Nem toda a gente se adapta de imediato. Nas primeiras semanas, há quem se sinta mais cansado ou irritável, sobretudo se, pouco depois do início da primavera, acontecer a mudança para a hora de verão. Nesses casos, ajuda manter horários de sono regulares, apanhar muita luz natural de manhã e fazer exercício ao ar livre.

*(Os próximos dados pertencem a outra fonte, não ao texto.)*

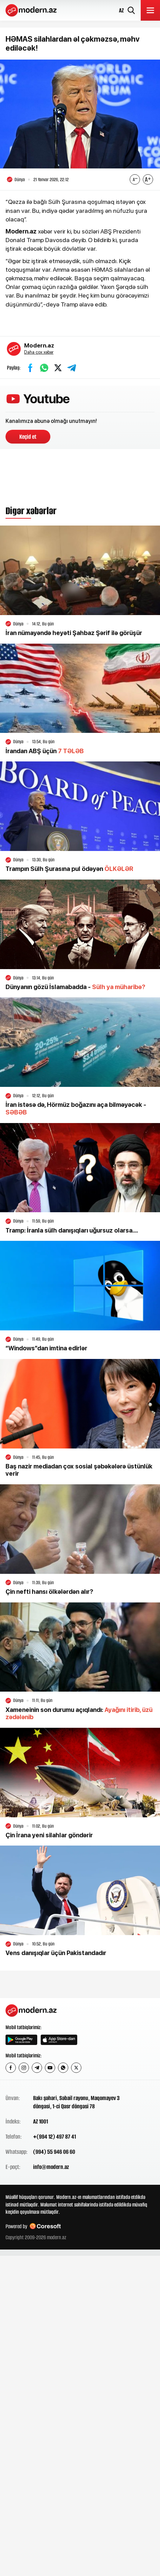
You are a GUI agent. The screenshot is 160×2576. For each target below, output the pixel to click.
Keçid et (28, 437)
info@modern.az (51, 2167)
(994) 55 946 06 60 (54, 2152)
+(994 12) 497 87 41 (54, 2136)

Como viver o início da primavera de forma consciente

Quem não quer apenas “assinalar” o equinócio, mas vivê-lo de propósito, pode usar o dia como pretexto para pequenos gestos. Algumas sugestões:

  • Ver o nascer do Sol com o horizonte desimpedido - num miradouro, num monte ou junto à água.
  • Fazer um passeio ao fim da tarde e reparar, de forma deliberada, em quanto tempo a luz se mantém.
  • Plantar as primeiras espécies no jardim ou na varanda que aguentem noites frias.
  • Fazer uma “pausa de luz”: 15 minutos sem telemóvel, apenas a olhar para o céu.

Se estes rituais se repetirem ano após ano, torna-se mais fácil sentir como o movimento da Terra organiza, com grande precisão, a nossa rotina. O equinócio da primavera deixa de ser apenas uma data e passa a ser um ponto de viragem perceptível entre a escuridão e a luz.